(Work to complete) What you print should match the entries exactly, only without the pictures.

(Records to process)

::::::::

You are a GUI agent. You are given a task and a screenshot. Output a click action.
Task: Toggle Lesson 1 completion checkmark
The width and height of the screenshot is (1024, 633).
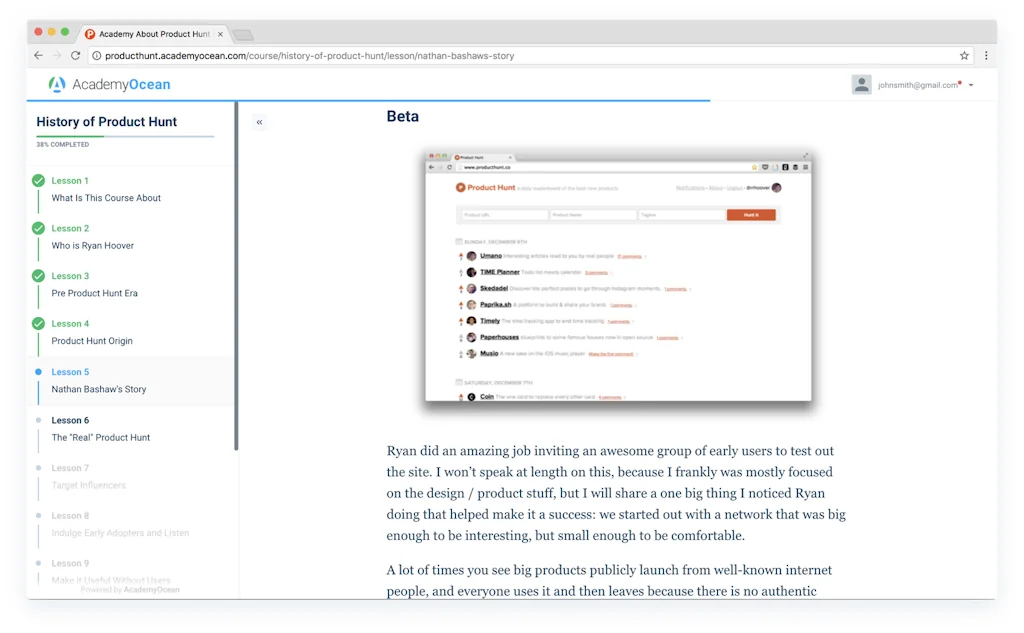point(38,180)
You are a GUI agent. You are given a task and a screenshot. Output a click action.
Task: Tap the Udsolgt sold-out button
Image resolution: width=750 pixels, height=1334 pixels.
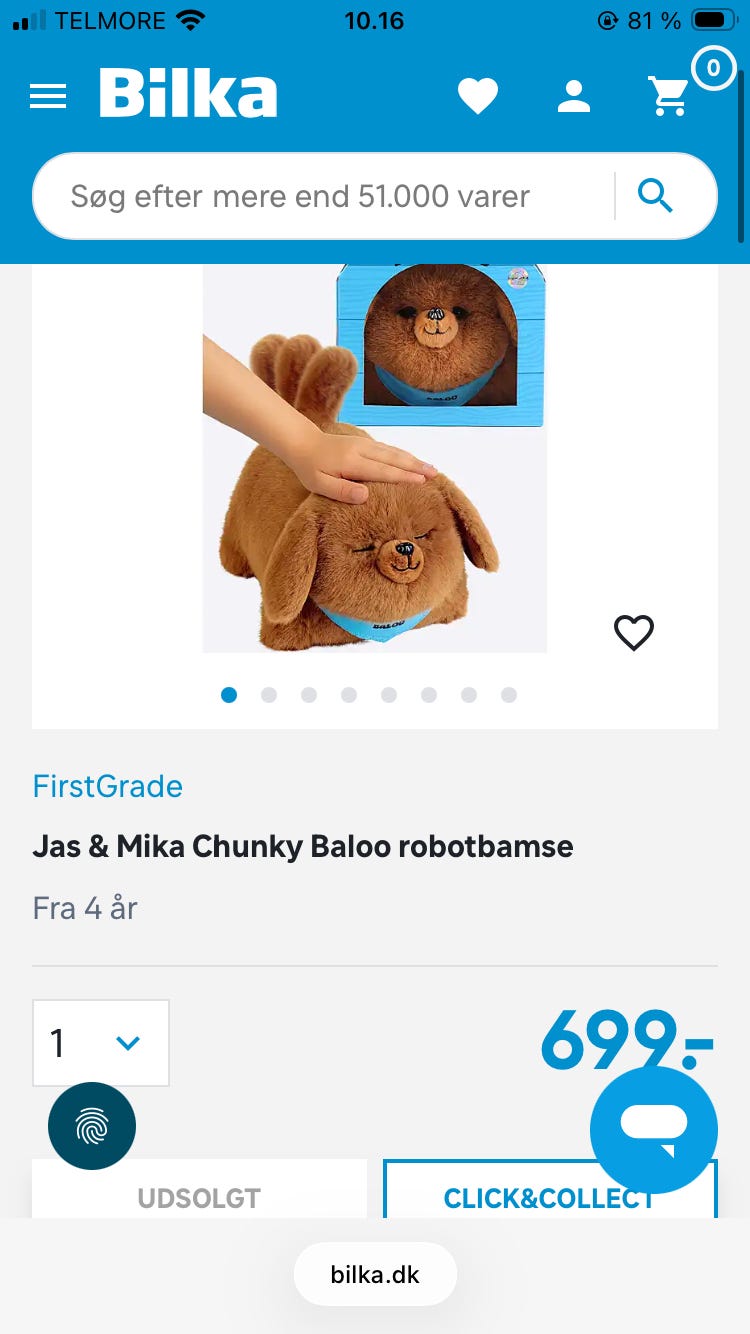199,1196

::::::::

(Exercise output)
You are a GUI agent. You are given a task and a screenshot. Output a click action.
Task: Toggle Lesson 1 completion checkmark
The width and height of the screenshot is (1024, 633).
point(38,180)
You are a GUI agent. You are given a task and a screenshot. Output a click action.
Task: Tap the Udsolgt sold-out button
Image resolution: width=750 pixels, height=1334 pixels.
199,1196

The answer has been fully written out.